◆ **PROVIDED INFORMATION**
########

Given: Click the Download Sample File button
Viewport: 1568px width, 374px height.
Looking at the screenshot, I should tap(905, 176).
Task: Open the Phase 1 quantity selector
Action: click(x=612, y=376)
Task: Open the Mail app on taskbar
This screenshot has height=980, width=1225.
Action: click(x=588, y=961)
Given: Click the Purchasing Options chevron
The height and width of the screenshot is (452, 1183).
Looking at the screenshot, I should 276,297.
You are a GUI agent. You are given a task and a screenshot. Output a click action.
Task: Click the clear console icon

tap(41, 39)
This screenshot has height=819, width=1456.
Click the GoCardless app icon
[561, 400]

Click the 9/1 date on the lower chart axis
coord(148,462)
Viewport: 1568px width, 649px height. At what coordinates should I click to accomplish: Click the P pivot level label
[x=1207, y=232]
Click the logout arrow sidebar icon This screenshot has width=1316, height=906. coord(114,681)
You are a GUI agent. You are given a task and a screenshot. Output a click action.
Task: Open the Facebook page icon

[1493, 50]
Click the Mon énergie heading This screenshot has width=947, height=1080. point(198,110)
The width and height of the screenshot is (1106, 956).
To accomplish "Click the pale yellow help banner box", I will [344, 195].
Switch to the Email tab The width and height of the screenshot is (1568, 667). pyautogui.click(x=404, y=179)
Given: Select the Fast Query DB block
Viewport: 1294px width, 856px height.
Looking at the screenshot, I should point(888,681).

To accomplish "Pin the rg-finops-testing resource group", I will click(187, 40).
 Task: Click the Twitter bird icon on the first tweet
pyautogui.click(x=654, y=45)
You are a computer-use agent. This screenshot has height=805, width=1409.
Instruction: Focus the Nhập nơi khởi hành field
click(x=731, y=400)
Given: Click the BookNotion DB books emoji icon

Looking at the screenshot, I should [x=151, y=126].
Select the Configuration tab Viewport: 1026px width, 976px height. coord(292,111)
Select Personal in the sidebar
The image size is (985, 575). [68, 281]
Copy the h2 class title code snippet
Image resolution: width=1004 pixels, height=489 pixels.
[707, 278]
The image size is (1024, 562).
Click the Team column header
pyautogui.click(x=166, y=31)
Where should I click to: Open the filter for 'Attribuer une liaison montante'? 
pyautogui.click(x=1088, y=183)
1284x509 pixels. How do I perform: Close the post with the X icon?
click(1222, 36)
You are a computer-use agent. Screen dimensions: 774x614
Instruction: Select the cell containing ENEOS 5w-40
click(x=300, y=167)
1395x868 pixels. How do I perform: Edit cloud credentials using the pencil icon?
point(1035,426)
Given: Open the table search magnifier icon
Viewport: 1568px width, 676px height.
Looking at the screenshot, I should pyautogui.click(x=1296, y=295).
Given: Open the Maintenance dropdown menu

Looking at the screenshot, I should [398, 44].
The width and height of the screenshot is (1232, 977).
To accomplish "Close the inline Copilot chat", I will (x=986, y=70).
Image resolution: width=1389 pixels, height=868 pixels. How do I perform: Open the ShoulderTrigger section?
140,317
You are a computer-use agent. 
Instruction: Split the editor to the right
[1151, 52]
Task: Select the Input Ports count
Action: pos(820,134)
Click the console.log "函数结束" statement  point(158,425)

########

◆ **WHAT TO DO**
Can you quote the stretch of the data above from the line containing "Task: Click the Twitter" through the line containing "click(x=731, y=400)", both included, and nothing more?

◆ **SOLUTION FOR THIS EXERCISE**
 Task: Click the Twitter bird icon on the first tweet
pyautogui.click(x=654, y=45)
You are a computer-use agent. This screenshot has height=805, width=1409.
Instruction: Focus the Nhập nơi khởi hành field
click(x=731, y=400)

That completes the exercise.